### WORK TO COMPLETE
What is needed here is a verbatim copy of the records that follow.

### Collection entries
◇ ◇ ◇ ◇

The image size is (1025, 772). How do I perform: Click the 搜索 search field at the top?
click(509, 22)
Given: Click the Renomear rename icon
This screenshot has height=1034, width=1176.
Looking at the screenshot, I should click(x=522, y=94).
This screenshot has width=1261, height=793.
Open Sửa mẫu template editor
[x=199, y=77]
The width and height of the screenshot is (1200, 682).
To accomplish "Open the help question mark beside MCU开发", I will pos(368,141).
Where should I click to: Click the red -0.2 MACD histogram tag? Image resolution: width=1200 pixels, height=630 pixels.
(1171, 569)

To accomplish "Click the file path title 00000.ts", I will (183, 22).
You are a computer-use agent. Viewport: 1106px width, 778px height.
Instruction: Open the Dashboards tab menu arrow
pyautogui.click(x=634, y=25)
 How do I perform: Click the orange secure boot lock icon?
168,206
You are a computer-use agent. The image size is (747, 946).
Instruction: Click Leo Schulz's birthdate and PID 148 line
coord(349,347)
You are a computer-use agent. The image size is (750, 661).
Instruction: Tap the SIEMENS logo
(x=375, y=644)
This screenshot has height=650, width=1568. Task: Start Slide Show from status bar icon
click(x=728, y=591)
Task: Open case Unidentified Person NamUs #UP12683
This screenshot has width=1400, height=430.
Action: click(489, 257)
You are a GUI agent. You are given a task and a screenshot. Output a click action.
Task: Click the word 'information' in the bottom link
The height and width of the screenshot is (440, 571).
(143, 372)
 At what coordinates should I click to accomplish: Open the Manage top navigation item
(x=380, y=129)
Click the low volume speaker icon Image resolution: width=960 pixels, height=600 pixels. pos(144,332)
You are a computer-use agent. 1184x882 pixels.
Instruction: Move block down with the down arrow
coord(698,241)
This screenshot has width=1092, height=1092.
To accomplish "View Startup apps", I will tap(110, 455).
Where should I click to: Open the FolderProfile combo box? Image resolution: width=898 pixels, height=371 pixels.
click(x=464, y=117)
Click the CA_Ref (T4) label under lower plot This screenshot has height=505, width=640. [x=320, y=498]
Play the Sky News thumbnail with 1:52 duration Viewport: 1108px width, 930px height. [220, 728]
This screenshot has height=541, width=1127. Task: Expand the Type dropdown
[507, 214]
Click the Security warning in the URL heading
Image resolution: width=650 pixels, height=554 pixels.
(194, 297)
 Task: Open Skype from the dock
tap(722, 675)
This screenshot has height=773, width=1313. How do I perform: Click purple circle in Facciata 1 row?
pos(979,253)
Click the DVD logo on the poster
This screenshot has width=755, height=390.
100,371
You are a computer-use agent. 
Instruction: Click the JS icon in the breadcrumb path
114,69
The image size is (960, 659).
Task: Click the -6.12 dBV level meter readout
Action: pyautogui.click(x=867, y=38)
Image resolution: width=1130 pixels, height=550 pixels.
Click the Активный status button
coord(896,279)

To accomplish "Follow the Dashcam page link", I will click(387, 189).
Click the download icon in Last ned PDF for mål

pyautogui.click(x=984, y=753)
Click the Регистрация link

◇ ◇ ◇ ◇

### RESPONSE TO THE EXERCISE
The image size is (1025, 772). How do I perform: Click the 搜索 search field at the top?
click(509, 22)
Given: Click the Renomear rename icon
This screenshot has height=1034, width=1176.
Looking at the screenshot, I should click(x=522, y=94).
This screenshot has width=1261, height=793.
Open Sửa mẫu template editor
[x=199, y=77]
The width and height of the screenshot is (1200, 682).
To accomplish "Open the help question mark beside MCU开发", I will pos(368,141).
Where should I click to: Click the red -0.2 MACD histogram tag? Image resolution: width=1200 pixels, height=630 pixels.
(1171, 569)

To accomplish "Click the file path title 00000.ts", I will (183, 22).
You are a computer-use agent. Viewport: 1106px width, 778px height.
Instruction: Open the Dashboards tab menu arrow
pyautogui.click(x=634, y=25)
 How do I perform: Click the orange secure boot lock icon?
168,206
You are a computer-use agent. The image size is (747, 946).
Instruction: Click Leo Schulz's birthdate and PID 148 line
coord(349,347)
You are a computer-use agent. The image size is (750, 661).
Instruction: Tap the SIEMENS logo
(x=375, y=644)
This screenshot has height=650, width=1568. Task: Start Slide Show from status bar icon
click(x=728, y=591)
Task: Open case Unidentified Person NamUs #UP12683
This screenshot has width=1400, height=430.
Action: click(489, 257)
You are a GUI agent. You are given a task and a screenshot. Output a click action.
Task: Click the word 'information' in the bottom link
The height and width of the screenshot is (440, 571).
(143, 372)
 At what coordinates should I click to accomplish: Open the Manage top navigation item
(x=380, y=129)
Click the low volume speaker icon Image resolution: width=960 pixels, height=600 pixels. pos(144,332)
You are a computer-use agent. 1184x882 pixels.
Instruction: Move block down with the down arrow
coord(698,241)
This screenshot has width=1092, height=1092.
To accomplish "View Startup apps", I will tap(110, 455).
Where should I click to: Open the FolderProfile combo box? Image resolution: width=898 pixels, height=371 pixels.
click(x=464, y=117)
Click the CA_Ref (T4) label under lower plot This screenshot has height=505, width=640. [x=320, y=498]
Play the Sky News thumbnail with 1:52 duration Viewport: 1108px width, 930px height. [220, 728]
This screenshot has height=541, width=1127. Task: Expand the Type dropdown
[507, 214]
Click the Security warning in the URL heading
Image resolution: width=650 pixels, height=554 pixels.
(194, 297)
 Task: Open Skype from the dock
tap(722, 675)
This screenshot has height=773, width=1313. How do I perform: Click purple circle in Facciata 1 row?
pos(979,253)
Click the DVD logo on the poster
This screenshot has width=755, height=390.
100,371
You are a computer-use agent. 
Instruction: Click the JS icon in the breadcrumb path
114,69
The image size is (960, 659).
Task: Click the -6.12 dBV level meter readout
Action: pyautogui.click(x=867, y=38)
Image resolution: width=1130 pixels, height=550 pixels.
Click the Активный status button
coord(896,279)

To accomplish "Follow the Dashcam page link", I will click(387, 189).
Click the download icon in Last ned PDF for mål

pyautogui.click(x=984, y=753)
Click the Регистрация link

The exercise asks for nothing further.